Stored items from a collection
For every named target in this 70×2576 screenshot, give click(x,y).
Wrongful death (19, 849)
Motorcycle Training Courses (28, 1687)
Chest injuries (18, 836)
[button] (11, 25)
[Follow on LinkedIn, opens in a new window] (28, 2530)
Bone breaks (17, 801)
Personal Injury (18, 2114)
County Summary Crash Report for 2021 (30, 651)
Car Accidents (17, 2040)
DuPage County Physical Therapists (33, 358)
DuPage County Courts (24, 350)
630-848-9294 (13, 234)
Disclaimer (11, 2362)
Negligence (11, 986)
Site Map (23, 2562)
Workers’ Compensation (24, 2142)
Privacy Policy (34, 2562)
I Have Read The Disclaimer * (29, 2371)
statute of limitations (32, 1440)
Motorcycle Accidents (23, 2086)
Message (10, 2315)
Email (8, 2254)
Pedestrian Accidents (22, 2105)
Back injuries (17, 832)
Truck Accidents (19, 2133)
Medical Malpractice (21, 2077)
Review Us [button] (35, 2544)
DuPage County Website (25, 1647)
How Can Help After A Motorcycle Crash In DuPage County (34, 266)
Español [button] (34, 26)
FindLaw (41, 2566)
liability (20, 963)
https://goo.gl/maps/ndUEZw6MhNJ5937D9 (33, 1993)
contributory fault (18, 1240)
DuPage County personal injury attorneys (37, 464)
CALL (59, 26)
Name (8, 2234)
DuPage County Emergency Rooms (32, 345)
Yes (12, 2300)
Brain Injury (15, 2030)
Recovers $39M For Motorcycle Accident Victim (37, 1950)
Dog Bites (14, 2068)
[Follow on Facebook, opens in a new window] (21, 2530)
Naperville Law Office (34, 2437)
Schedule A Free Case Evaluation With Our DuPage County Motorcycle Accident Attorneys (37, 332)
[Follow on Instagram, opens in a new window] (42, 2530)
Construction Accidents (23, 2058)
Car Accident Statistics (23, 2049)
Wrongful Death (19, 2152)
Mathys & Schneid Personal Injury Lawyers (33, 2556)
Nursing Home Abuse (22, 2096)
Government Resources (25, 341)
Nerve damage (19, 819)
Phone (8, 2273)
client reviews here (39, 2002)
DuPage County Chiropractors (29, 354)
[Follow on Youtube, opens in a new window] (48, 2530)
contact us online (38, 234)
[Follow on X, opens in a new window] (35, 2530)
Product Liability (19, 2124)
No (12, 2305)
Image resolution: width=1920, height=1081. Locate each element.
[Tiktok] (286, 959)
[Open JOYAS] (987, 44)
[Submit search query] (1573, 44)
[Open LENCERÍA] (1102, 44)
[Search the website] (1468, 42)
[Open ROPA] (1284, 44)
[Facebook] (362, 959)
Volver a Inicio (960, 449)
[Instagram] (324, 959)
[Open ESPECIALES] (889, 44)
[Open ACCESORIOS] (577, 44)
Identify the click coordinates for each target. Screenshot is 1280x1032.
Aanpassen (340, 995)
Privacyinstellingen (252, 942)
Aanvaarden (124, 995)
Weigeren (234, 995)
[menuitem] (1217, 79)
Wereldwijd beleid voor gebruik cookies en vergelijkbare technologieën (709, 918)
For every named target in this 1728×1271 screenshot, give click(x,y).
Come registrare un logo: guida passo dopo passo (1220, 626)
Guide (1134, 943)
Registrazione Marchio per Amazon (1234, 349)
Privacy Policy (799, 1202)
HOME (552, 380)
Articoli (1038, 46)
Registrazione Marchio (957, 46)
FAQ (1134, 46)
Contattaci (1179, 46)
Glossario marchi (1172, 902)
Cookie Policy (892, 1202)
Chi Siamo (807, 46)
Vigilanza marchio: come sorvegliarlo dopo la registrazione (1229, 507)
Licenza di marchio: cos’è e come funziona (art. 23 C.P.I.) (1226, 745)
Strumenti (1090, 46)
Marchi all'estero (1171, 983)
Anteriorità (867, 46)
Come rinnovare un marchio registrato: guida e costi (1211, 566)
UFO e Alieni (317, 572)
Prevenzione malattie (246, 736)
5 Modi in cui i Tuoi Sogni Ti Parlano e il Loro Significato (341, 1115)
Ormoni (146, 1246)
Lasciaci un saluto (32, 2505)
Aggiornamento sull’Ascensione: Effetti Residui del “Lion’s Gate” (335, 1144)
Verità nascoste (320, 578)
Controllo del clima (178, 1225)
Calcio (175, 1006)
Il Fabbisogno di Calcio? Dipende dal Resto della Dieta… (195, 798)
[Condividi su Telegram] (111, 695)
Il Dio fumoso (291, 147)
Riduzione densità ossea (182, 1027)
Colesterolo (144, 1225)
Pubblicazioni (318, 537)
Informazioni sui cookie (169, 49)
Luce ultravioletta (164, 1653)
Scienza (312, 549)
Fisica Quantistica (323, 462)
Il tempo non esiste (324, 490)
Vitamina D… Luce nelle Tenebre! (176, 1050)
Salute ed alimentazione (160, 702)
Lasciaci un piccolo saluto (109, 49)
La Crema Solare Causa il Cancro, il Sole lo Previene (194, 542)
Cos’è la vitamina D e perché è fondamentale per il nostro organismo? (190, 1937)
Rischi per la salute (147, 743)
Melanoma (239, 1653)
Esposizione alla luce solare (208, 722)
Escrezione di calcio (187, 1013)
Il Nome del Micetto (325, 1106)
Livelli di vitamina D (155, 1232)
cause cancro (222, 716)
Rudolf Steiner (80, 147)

• _AIM OF THE TASK_
Report each line in the entries where the string "dopo" occurs.

• _RESULT OF THIS EXERCISE_
Come registrare un logo: guida passo dopo passo (1220, 626)
Vigilanza marchio: come sorvegliarlo dopo la registrazione (1229, 507)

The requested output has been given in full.